WASCAL has joined forces with the German Climate Services Centre (GERICS). The partnership materialized during a two-day inception workshop held at the WASCAL Headquarters in Accra, marking the commencement of a 36-month project named “Customised and Integrated Climate and Environmental Services for Improved Resilience and Sustainable Socio-Economic Development in West Africa (CICLES).”
Addressing the media in a press conference following the workshop, Professor Kehinde Ogunjobi, the Interim Executive Director of WASCAL, shed light on the project’s overarching goal. He explained that CICLES aims to bolster the adaptive capacity and resilience of nations susceptible to climate risks in West Africa. This will be achieved through the collaborative development of end-to-end climate environmental services.

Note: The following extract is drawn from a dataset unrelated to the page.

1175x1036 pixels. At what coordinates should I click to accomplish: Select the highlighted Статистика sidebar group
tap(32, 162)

“The project is expected to result in the operationalization of customized Climate and Environmental Service (CES), interactive science-policy for action and sustainability, and to also establish feedback loops and impact evaluations of CES for cost effectiveness and self-reliant CES for West Africa,” Prof. Ogunjobi emphasized.

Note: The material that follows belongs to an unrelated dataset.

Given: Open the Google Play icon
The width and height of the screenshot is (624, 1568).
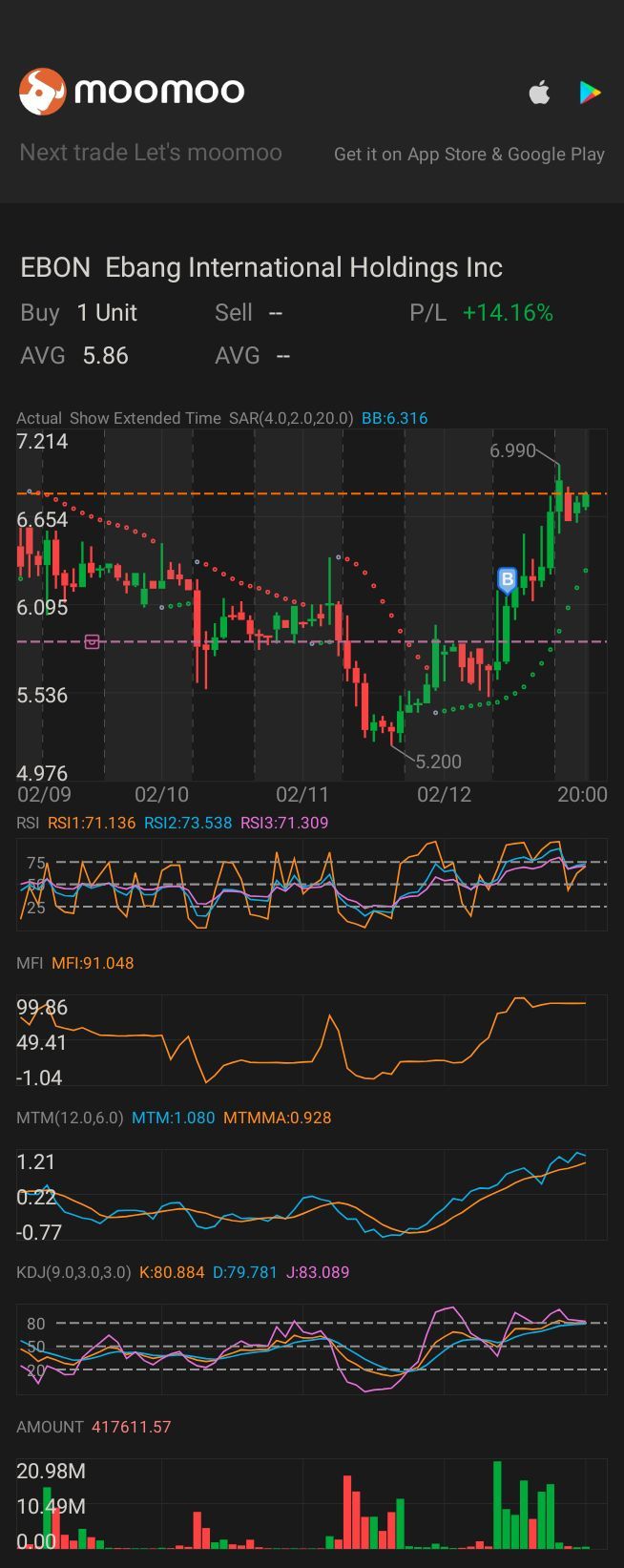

The project will be structured around five key pillars, including data and scientific computation, timely information on extreme climate events, cross-border rural and urban migration, climate change policy and action, and training.
Prof. Ogunjobi highlighted the crucial need for climate change scientific data among various stakeholders, particularly in the financial and environmental sectors. “WASCAL’s role will be to provide science-based evidence and training to empower climate change actors in negotiating effectively on behalf of member countries at the international level”.
Underlining the commitment to sustainability, the Interim Executive Director outlined a series of activities that will be undertaken, including a WASCAL science symposium, a policy dialogue workshop, policy briefs, annual bulletins, a climate factsheet, and fundraising events.
Mr. Torsten Weber, the GERICS representative, expressed optimism about the project’s potential to establish self-reliant climate and environmental services in West Africa. The project, funded by the German Federal Ministry of Education and Research (BMBF), is expected to benefit a diverse range of stakeholders, including governments agencies, policymakers, researchers, students, and a regional and international audience. Additionally, the project aims to impact banks, farmer cooperatives, SMEs, NGOs, and others invested in the sustainable development of West Africa.